Zwei Veröffentlichungen von Jens Ausderwäsche stehen in diesem Jahr mit Sicherheit noch an. Da ist einmal ihre Interpretation des Iggy-Pop-Klassikers „Plastic & Concrete“, einer Studie in Entfremdung und Moderne. Erscheinen wird Jens’ Lo-Fi-Cover auf dem Album „Beton Pop“, einer von dem Leipziger Alexander Pehlemann kuratierten Compilation als Hommage an das steinerne Grau und die darin eingeschlossenen Utopien und lauernden Dystopien.

Zum anderen wird es ein neues Soloalbum von Jens Ausderwäsche geben: „Hier“ ist bereits fertig produziert und wird auch Beiträge von Tom G. Liwa enthalten. Der Duisburger Songwriter und Gründer der deutschsprachigen Psychedelic-Folk-Band Flowerpornoes darf als Geistesverwandter gelten. Bis zum Erscheinen des Albums empfiehlt sich der Backkatalog von Jens Ausderwäsche: Da sind die liedhaften, sich einander spiegelnden Songs der Doppel-EPs „Gesund und munter“ und „Müde und gesund“ und der doppelbödige Pop-Entwurf inklusive „Dagmar ist böse“ des Albums „Mir“, wie auch dessen geräuschhaltiger Vorgänger „Dir“. Beide Alben werden mit „Hier“ eine Trilogie bilden.
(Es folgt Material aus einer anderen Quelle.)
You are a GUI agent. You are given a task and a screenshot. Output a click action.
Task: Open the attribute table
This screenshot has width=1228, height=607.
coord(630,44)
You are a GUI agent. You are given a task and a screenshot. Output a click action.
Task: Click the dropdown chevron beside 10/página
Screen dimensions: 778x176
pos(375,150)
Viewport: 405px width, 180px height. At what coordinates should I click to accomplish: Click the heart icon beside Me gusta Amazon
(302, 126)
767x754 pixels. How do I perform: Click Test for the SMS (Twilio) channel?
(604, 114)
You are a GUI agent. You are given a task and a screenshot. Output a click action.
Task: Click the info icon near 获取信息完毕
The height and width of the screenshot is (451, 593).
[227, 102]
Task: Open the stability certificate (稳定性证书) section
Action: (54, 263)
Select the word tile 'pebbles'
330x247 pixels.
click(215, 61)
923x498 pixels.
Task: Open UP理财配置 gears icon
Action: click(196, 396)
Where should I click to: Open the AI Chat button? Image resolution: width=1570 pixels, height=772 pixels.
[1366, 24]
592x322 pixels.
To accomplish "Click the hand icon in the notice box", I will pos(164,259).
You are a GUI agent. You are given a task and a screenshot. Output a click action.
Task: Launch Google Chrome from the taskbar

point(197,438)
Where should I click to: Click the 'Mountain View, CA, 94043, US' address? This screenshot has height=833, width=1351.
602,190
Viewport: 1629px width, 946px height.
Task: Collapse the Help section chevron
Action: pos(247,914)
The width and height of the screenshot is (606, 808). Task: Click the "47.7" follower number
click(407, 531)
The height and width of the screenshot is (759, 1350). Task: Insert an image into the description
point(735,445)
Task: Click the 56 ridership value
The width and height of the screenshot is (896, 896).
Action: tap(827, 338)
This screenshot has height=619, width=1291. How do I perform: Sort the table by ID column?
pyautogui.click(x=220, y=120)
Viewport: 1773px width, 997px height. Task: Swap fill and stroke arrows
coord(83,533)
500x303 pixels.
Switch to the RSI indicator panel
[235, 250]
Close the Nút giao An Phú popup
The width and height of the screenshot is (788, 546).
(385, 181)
Zorn über rassistische Ausschreitungen

Dann ist da die andere Seite derselben Künstlerin: Das eigentliche Debütalbum von Jens Ausderwäsche ist das 2018 erschienene „Barbaren“, eine zornige Reaktion auf die rassistischen Ausschreitungen in Chemnitz am 27. August 2018. Das Datum, an dem das aktuelle Deutschland begann, ist der Titel des Eröffnungsstücks und ein gewollt unangenehmes Beispiel für Noise-Rock.

Dabei hat sich für Jens Ausderwäsche ein Kreis geschlossen: Seit 2024 musiziert sie mit dem aus Karl-Marx-Stadt stammenden Berliner Künstler Florian Merkel unter dem Namen Der Lustige Eidechs. Merkel war 1983 Mitbegründer der Band Die Gehirne. Um ihn und den Autor und den Filmwissenschaftler Claus Löser scharte sich ein Kreis klanglich Aufgeschlossener, deren Echos sich auch in der Musik von Jens Ausderwäsche wiederfinden. Die Gehirne und deren Seitenprojekt Tropenkoller, Florian Merkel mit der Künstlerin und Musikerin Frieda Schmoll, hört Jens auf den Alben der Edition Tapetopia des Schriftstellers Henryk Gericke.

Mit Florian Merkel stellt sie mittlerweile auch aus und ist zu Recht stolz, wenn er ihr sagt: „Das ist wie in den Achtzigern.“ Mit Nostalgie hat das wenig zu tun, wie auch das mythische Jahrzehnt nicht nur aus Schulterpolstern und Neonfarben bestand.